Even a simple hug can save lives. Well, maybe not quite, but at least it has several health benefits. It’s hard to disagree as they are all backed by science. So the next time someone hugs you, make it last a little longer to better absorb all the benefits.

We invite you to make the world a better place and embrace those around you.

Regulates blood pressure

Hugs do a perfect job when it comes to blood pressure. Just 20 seconds of hugging is enough to lower it, and the effect lingers for a while when the hugging ends. It also reduces stress in both men and women and can even prevent potential heart disease.

 Boosts your immune system

Hugging and cuddling release oxytocin, a hormone that is closely related to social interactions and bonding. This, in turn, increases regulatory T cells. As a result, they stimulate your immune system and bring it into balance.

 Makes you feel younger

According to a study, the release of oxytocin repairs the muscles. It is believed to serve as a potential treatment for age-related muscle wasting. It can also improve bone health and help older people recover faster from injuries.
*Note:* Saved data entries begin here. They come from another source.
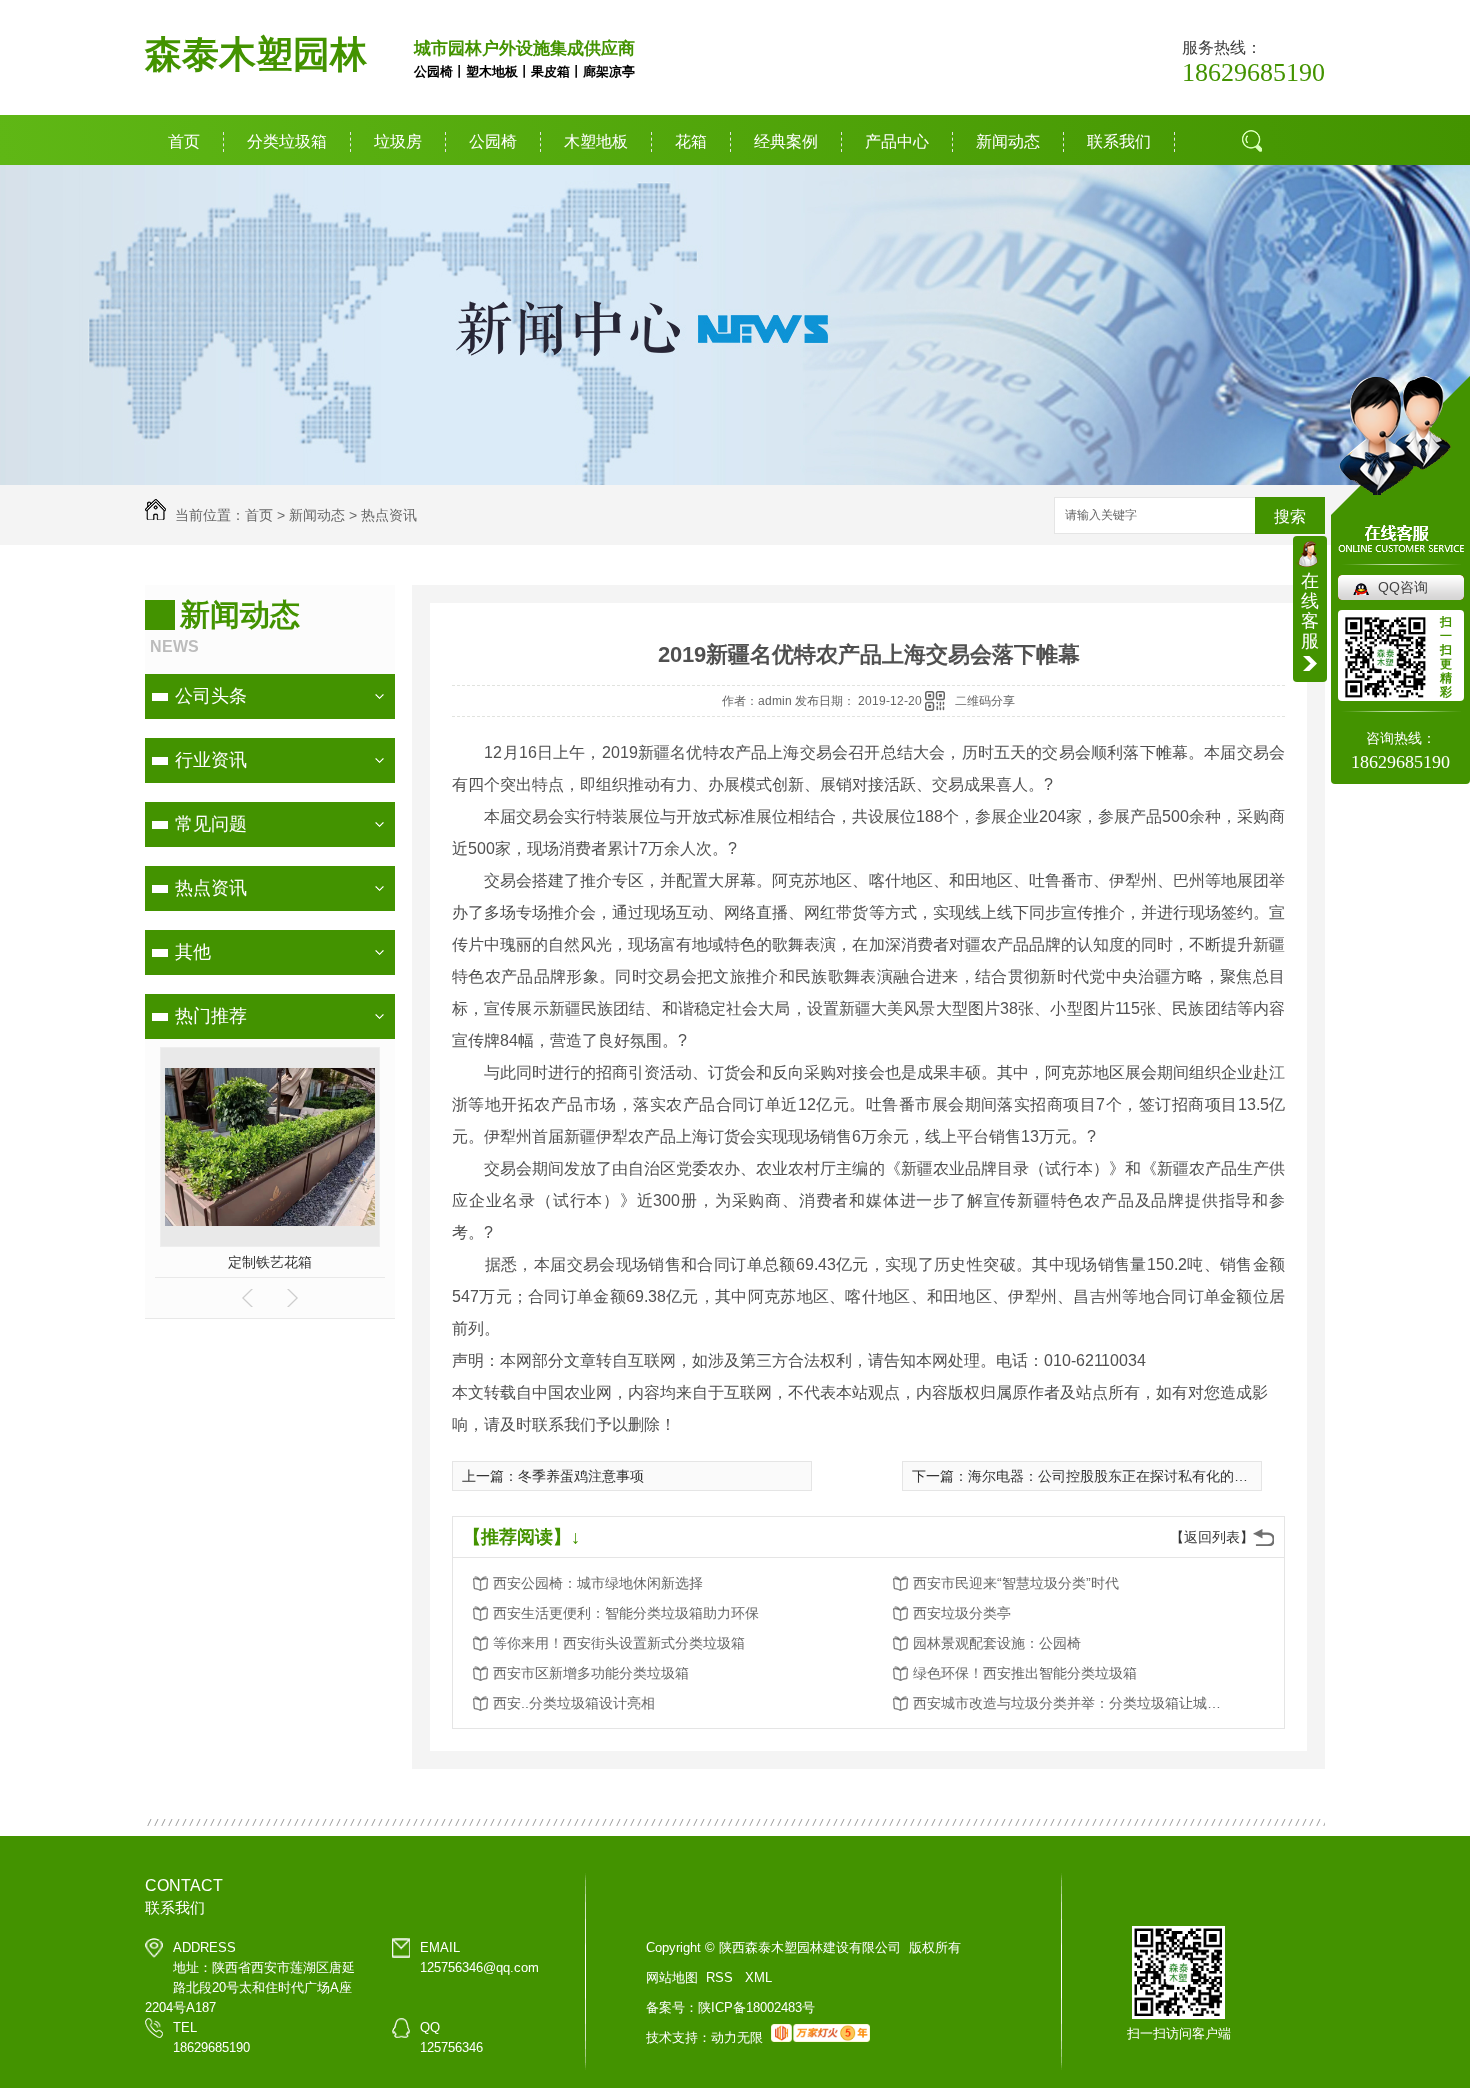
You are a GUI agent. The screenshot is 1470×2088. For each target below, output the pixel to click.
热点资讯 (389, 515)
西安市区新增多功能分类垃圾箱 (591, 1673)
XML (758, 1977)
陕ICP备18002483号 (756, 2007)
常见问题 (211, 824)
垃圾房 (398, 141)
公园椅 (493, 141)
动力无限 (737, 2037)
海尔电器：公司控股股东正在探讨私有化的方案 (1115, 1476)
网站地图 (672, 1977)
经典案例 (786, 141)
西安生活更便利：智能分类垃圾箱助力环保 (626, 1613)
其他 (193, 952)
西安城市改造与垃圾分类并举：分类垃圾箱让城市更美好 (1073, 1703)
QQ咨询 (1403, 587)
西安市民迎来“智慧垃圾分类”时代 (1016, 1583)
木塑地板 (596, 141)
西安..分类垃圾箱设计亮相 (574, 1703)
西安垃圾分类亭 (962, 1613)
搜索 (1259, 215)
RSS (721, 1977)
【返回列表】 (1212, 1537)
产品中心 (897, 141)
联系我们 (1119, 141)
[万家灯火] (820, 2037)
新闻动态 (1008, 141)
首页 (184, 141)
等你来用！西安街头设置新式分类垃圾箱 (619, 1643)
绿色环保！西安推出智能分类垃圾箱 (1025, 1673)
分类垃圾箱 (287, 141)
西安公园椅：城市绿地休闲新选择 (598, 1583)
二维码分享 (985, 701)
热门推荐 (211, 1016)
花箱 (691, 141)
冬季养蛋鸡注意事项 (581, 1476)
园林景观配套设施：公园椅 (997, 1643)
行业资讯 (211, 760)
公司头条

 Acts as a natural painkiller

The release of oxytocin blocks cortisol, consequently, we feel less pain and our muscles are more relaxed. In addition, endorphins are released, so hugging also relieves chronic pain. To realize the benefits, make sure a hug lasts at least 20 seconds.

It makes children smarter.

It is scientifically proven that babies who received less physical contact were biologically retarded in contrast to those who had close and comforting enough contact.

Many important processes take place during the embrace: connections are made and patterns of activity are modulated. So skin-to-skin contact stimulates your brain.

How often do you hug people? How often do they hug you?